Determining the afferent inputs onto developing Re⁺ interneurons in layers I/III. (a) Schematic representation of the experimental strategy. (b) Presynaptic partners to a single starter Re⁺ interneuron in the somatosensory (SSBF1) cortex and thalamus (see also Supplementary Fig. 2). (c) Quantification of the identity of presynaptic inputs. Mean values (±s.e.m.) were obtained from 5 mice. (d) The pattern of presynaptic connectivity revealed by rabies tracing to a single Re⁺ interneuron in a wild-type P8 mouse brain. (e,f) Recording of AMPAR-mediated monosynaptic responses from Re⁺ interneurons after in vitro light stimulation in Emx1^Cre; Rosa26^{LSL-ChR2-EYFP} (Emx1-ChR2) (e) and VGlut2^Cre;Rosa26^{LSL-ChR2-EYFP} (VGlut2-ChR2) (f) mice. Thal, thalamic neurons; Ecx, cortical excitatory neurons; Icx, cortical interneurons. Scale bars in b, 50 μm (SSBF1) and 500 μm (thalamus); in e and f, 500 μm.

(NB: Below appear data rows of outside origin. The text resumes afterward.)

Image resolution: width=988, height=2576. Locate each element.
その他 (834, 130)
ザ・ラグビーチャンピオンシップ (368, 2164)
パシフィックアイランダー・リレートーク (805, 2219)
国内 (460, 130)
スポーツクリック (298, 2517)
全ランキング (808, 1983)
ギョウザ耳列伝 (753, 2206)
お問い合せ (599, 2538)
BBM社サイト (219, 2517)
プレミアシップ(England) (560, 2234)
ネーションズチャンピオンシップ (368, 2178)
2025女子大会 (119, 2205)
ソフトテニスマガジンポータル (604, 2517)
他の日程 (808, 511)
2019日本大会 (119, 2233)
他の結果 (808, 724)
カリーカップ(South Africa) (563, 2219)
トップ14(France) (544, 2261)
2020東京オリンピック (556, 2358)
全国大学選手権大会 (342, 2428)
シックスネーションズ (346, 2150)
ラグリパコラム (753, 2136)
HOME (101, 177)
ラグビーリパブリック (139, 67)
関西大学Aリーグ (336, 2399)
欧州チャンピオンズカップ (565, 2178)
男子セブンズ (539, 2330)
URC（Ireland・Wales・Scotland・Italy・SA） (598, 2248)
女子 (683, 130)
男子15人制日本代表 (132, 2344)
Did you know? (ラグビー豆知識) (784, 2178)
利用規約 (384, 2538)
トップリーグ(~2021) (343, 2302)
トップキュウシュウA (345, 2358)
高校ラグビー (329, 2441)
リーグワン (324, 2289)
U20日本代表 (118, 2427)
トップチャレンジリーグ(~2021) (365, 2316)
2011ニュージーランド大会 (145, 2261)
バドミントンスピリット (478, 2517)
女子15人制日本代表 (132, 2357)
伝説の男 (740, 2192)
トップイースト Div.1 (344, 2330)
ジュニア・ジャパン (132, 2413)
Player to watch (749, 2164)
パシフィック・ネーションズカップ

Re⁺ interneurons receive functional connectivity from somatosensory thalamic nuclei

To confirm that the anatomical pattern of connectivity revealed by the retrograde monosynaptic tracing corresponds to functional connectivity, we carried out channelrhodopsin-2 (ChR2)-assisted optogenetic mapping. To direct the expression of ChR2 to cortical pyramidal cells, we used Emx1^Cre or Bhlhb5^Cre (Bhlhe22^Cre) mouse driver lines in combination with a loxP.Stop.loxP (LSL) ChR2 (Rosa26^{LSL.ChR2-EYFP}) line. To achieve expression of ChR2 in thalamic afferents, we used a vesicular glutamate transporter (VGlut2, also known as Slc17a6) Cre driver mouse line in combination with a ChR2 reporter: VGlut2^Cre;Rosa26^{LSL.ChR2.EYFP} or Olig3^Cre;Rosa26^{LSL.ChR2.EYFP} (Fig. 1e,f and Supplementary Fig. 4). Re⁺ interneurons were targeted for whole-cell recordings either by using the same electroporation approach we used for monosynaptic rabies or by recording unlabeled layer I cells. In accordance with the anatomical tracing, we recorded light-evoked monosynaptic excitatory responses from these neurons in the presence of tetrodotoxin (TTX) to block polysynaptic events and 4-aminopyridine (4AP) to enhance presynaptic vesicular release^17–19 (Fig. 1e,f and Supplementary Fig. 5). In a separate set of experiments, we further validated these results by recording NMDAR-dependent monosynaptic responses in the presence of AMPA and kainate receptor antagonists (Supplementary Fig. 5b). In these experiments the observed EPSC latencies were around 10 ms, which matched the latencies of the AMPAR-mediated responses in the absence of TTX and 4AP (Supplementary Fig. 5a,c,d). These values are consistent with what has been reported in previous studies using very similar approaches^17–19. Taken together, the monosynaptic rabies tracing and optogenetic mapping revealed that, during the first postnatal week, developing Re⁺ interneurons positioned in the superficial layers of the cortex receive functional glutamatergic innervation not only from the expected local network, but also from somatosensory thalamic nuclei.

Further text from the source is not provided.